▶ **What you need to do**
Find the line containing "Task: Click the ByLayer color swatch" in the records below. Copy exactly that line and each one after it, ending at the line containing "The image size is (786, 829).", and nothing more.

▶ **Given entries**
----------

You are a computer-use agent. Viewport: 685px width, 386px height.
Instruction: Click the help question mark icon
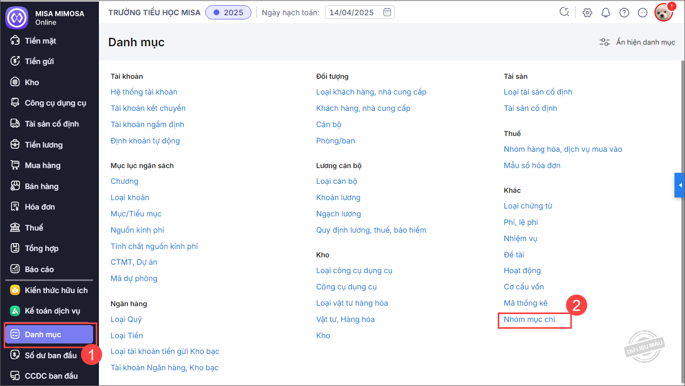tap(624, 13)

----------

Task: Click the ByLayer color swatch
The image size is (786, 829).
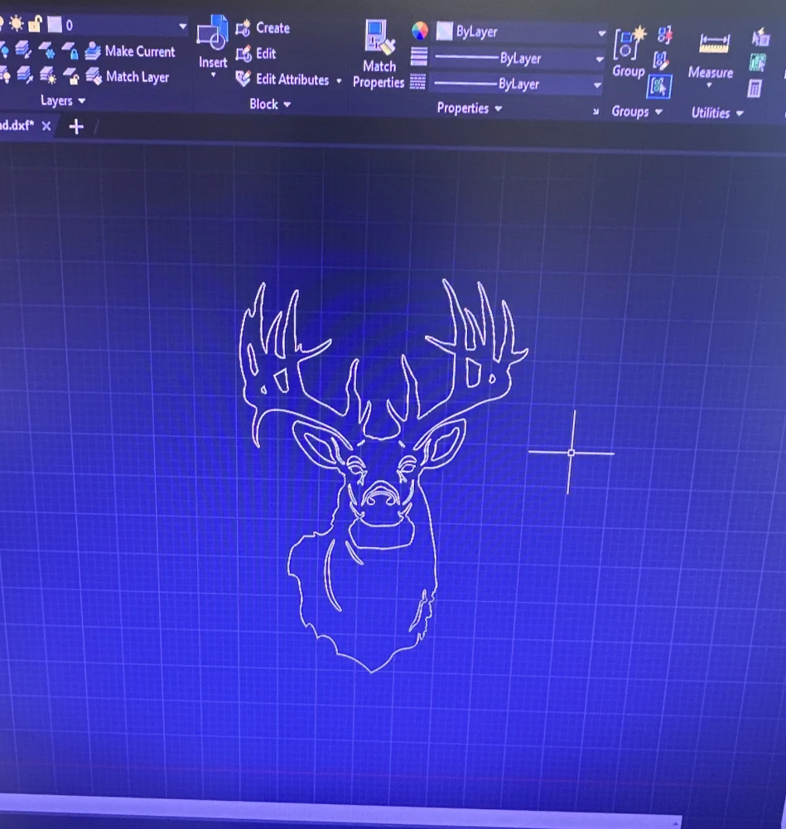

----------

▶ **Output of the task**
Task: Click the ByLayer color swatch
The image size is (786, 829).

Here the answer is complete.